À la charnière des XIXe et XXe siècles, Auguste Escoffier modernise la cuisine et pose les bases d’une gastronomie d’excellence « à la française ». 

Il était le plus célèbre cuisinier de son temps et l’on a dit de lui qu’il était « le cuisinier des rois et le roi des cuisiniers », à l’image d’Antonin Carême et Jules Gouffé, ses estimés prédécesseurs, tous fondateurs de la gastronomie à la française. Au-delà, même, Auguste Escoffier a joué un rôle majeur dans la formation même du concept de restaurant tel que nous le connaissons encore aujourd’hui. 

Parti de rien, ce fils de forgeron a gravi un à un tous les échelons, débutant comme commis de cuisine chez son oncle, à Cannes. Très vite, Escoffier se montre à la fois inventif en cuisine, mais aussi rigoureux et organisé lorsqu’il s’agit de diriger une brigade. Il rejoint Paris pour travailler au Petit Moulin Rouge, devient chef de cuisine au quartier général de l’armée du Rhin pendant la guerre franco-prussienne de 1870, avant de prendre la direction de la très renommée Maison Chevet, qui organise alors des dîners à Paris et dans plusieurs capitales européennes. Là, Auguste Escoffier commence à rencontrer les grands de ce monde et à s’en faire estimer. Il faut dire que l’homme sait y faire lorsqu’il s’agit d’honorer un convive célèbre. Il donne alors son nom à l’une de ses dernières créations. C’est ainsi que l’on trouve tour à tour à sa carte, la salade Eugénie (en hommage à l’impératrice), les fraises Sarah Bernhardt, la timbale Garibaldi ou le poulet George Sand. Sans oublier la célèbre pêche Melba, en référence à Nellie Melba, qui triomphe alors dans Lohengrin de Richard Wagner. On lui doit aussi la poire Belle-Hélène, un dessert à base de poires pochées dans un sirop et nappées de chocolat chaud, en hommage à l’œuvre éponyme d’Offenbach.

Homme de cuisine, Auguste Escoffier est aussi un brillant homme d’affaires. L’expansion du réseau ferroviaire à la fin du XIXe siècle contribue à faire de la Riviera française le lieu de villégiature privilégié de toute l’aristocratie et de la bourgeoisie d’affaire. Escoffier a une trentaine d’année lorsqu’il devient le chef de cuisine du directeur d’hôtel César Ritz, à Cannes, puis à Monte-Carlo. Ensemble, ils inventent les standards de l’hôtellerie de luxe telle que nous la connaissons aujourd’hui et dans laquelle la gastronomie d’excellence « à la française » tient un rôle central. 

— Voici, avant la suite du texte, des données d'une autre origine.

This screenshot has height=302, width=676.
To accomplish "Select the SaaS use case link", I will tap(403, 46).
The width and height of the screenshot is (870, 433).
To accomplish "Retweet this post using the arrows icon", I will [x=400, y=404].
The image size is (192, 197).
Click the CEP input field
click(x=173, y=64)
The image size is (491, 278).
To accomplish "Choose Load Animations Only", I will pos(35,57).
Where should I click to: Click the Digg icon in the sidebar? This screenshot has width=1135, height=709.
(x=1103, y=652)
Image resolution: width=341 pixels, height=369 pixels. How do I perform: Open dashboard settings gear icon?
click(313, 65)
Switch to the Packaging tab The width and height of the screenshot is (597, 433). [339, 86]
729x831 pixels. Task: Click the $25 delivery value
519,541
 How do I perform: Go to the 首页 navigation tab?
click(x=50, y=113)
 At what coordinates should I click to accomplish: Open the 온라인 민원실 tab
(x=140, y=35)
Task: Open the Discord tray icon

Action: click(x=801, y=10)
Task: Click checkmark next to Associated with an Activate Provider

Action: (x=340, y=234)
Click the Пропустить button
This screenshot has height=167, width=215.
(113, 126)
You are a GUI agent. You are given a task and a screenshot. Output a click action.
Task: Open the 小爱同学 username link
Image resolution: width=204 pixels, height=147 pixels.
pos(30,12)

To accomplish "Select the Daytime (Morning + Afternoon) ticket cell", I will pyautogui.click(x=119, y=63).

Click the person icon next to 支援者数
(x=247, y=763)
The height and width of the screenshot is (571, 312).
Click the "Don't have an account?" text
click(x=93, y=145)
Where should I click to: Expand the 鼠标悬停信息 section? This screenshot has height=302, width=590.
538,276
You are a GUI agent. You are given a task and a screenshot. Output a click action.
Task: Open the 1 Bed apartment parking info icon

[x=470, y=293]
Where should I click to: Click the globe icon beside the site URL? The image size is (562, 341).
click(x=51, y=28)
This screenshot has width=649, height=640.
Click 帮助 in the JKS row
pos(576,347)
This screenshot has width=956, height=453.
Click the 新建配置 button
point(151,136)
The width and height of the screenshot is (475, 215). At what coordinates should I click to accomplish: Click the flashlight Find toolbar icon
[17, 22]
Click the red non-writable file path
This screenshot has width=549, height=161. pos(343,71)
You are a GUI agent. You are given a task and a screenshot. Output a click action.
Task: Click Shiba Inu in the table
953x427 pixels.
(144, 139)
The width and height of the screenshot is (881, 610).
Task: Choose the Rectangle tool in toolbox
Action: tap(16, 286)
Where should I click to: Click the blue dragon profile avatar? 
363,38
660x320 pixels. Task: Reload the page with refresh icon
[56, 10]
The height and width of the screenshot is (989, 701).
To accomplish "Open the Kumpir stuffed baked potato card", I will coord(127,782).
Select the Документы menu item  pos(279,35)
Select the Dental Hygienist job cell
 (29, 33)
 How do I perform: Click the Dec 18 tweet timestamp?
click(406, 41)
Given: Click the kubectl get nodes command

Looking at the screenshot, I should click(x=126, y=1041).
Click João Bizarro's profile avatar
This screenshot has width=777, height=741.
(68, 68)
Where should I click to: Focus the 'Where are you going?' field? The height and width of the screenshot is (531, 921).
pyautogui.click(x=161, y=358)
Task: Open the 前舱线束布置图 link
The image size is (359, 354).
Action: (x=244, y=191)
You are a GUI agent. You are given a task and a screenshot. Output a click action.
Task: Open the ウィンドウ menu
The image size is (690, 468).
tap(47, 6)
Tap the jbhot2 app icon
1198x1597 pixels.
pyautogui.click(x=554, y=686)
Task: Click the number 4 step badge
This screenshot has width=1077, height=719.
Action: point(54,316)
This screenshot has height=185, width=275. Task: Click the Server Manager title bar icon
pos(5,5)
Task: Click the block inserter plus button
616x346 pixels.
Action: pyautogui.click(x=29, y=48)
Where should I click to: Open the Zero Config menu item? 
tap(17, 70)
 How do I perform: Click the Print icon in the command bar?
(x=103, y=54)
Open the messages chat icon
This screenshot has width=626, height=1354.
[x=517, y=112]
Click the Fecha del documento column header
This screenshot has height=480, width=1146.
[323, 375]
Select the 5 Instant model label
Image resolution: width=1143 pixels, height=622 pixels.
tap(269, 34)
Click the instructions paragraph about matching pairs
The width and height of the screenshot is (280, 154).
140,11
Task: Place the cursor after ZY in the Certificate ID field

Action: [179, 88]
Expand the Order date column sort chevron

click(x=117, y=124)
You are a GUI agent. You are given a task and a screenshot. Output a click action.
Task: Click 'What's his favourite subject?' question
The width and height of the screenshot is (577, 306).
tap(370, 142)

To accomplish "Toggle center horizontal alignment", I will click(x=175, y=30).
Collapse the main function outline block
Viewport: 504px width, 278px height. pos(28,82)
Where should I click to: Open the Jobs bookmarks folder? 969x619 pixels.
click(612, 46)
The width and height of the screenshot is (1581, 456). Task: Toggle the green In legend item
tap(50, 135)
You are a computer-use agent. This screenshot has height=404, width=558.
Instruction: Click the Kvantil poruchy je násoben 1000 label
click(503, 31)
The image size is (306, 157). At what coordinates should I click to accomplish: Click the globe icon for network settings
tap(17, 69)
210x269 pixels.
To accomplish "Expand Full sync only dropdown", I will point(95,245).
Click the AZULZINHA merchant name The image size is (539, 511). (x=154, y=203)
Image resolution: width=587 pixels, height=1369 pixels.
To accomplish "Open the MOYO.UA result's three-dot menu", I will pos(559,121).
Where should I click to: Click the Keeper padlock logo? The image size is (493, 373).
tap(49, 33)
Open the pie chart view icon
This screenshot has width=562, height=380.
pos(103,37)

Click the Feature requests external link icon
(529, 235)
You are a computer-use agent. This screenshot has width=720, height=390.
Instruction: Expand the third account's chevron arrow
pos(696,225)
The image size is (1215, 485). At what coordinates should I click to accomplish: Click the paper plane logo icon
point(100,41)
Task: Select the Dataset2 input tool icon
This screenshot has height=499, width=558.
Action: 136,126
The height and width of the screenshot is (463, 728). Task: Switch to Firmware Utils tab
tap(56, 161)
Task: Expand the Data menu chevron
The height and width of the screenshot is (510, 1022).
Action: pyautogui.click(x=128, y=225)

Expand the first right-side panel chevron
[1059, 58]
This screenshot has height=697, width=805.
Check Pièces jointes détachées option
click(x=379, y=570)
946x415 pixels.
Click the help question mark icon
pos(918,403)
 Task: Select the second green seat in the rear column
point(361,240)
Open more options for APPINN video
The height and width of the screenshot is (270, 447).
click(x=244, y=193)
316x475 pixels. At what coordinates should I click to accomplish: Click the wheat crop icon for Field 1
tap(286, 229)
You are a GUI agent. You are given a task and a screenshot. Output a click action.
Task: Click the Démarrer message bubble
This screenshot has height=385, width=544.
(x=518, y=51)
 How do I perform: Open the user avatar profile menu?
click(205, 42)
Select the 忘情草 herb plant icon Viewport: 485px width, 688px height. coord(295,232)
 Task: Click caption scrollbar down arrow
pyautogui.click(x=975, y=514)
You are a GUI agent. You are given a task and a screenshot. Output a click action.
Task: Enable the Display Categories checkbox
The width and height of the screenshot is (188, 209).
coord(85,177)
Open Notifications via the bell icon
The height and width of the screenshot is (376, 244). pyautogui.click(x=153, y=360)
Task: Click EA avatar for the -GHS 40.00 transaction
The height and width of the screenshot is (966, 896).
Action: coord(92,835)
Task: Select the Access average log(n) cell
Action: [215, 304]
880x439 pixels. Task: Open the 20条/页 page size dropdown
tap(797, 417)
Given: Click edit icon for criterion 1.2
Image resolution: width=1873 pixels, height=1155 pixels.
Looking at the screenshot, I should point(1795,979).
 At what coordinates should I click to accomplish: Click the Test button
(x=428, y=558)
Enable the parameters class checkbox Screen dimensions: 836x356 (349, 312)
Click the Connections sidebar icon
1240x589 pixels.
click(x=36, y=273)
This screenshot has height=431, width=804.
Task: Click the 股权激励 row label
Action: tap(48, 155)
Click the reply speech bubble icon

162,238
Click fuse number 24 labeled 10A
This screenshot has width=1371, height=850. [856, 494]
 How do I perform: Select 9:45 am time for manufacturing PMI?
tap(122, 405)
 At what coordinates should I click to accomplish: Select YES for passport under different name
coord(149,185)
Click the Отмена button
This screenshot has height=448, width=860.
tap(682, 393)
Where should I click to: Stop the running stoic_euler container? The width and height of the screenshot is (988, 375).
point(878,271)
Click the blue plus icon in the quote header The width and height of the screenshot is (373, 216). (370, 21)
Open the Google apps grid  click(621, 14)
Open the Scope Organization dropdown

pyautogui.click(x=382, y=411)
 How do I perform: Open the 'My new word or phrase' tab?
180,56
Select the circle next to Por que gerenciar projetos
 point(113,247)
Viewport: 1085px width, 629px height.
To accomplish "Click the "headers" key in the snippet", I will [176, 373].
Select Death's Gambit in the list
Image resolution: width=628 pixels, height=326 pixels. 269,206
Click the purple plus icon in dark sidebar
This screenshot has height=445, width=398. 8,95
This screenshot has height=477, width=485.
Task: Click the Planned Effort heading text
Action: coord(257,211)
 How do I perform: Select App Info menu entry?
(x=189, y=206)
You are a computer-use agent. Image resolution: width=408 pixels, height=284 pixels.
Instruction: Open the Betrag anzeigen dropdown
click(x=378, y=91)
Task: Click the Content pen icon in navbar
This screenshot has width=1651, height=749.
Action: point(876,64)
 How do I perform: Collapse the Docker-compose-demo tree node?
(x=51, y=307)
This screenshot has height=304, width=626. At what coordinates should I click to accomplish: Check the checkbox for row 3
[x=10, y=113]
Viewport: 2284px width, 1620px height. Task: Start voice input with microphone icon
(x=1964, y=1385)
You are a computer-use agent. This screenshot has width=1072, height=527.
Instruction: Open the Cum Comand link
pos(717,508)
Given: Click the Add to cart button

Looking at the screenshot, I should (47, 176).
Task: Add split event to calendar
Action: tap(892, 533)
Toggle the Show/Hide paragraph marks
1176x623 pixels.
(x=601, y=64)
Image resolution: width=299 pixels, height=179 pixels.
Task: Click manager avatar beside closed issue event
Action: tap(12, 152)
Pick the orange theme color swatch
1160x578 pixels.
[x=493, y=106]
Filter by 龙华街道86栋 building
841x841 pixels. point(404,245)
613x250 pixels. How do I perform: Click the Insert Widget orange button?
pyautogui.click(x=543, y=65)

Avec Ritz, il rejoint les cuisines du Savoy à Londres (Grande-Bretagne) avant que les deux hommes ne passent un cap supplémentaire dans leur collaboration. Ils font construire le Ritz Paris, puis le Carlton, à nouveau à Londres, et de nombreux autres établissements dans le monde sous cette marque Ritz-Carlton. 

Auguste Escoffier y transforme l’organisation des cuisines. Il rend le port de l’uniforme obligatoire, y interdit de boire de l’alcool et de fumer, met en œuvre la spécialisation des tâches et permet ainsi des gains de temps et de productivité considérables. Il affiche des prix fixes pour les menus, simplifie les recettes, allège l’assiette. Ses méthodes sont proprement révolutionnaires. Homme de taille modeste, il veut en imposer à ses brigades, dont il invente l’organisation quasi militaire. Il adopte alors, pour lui-même, le port de la toque haute. L’empreinte laissée par Auguste Escoffier est à ce titre incomparable. 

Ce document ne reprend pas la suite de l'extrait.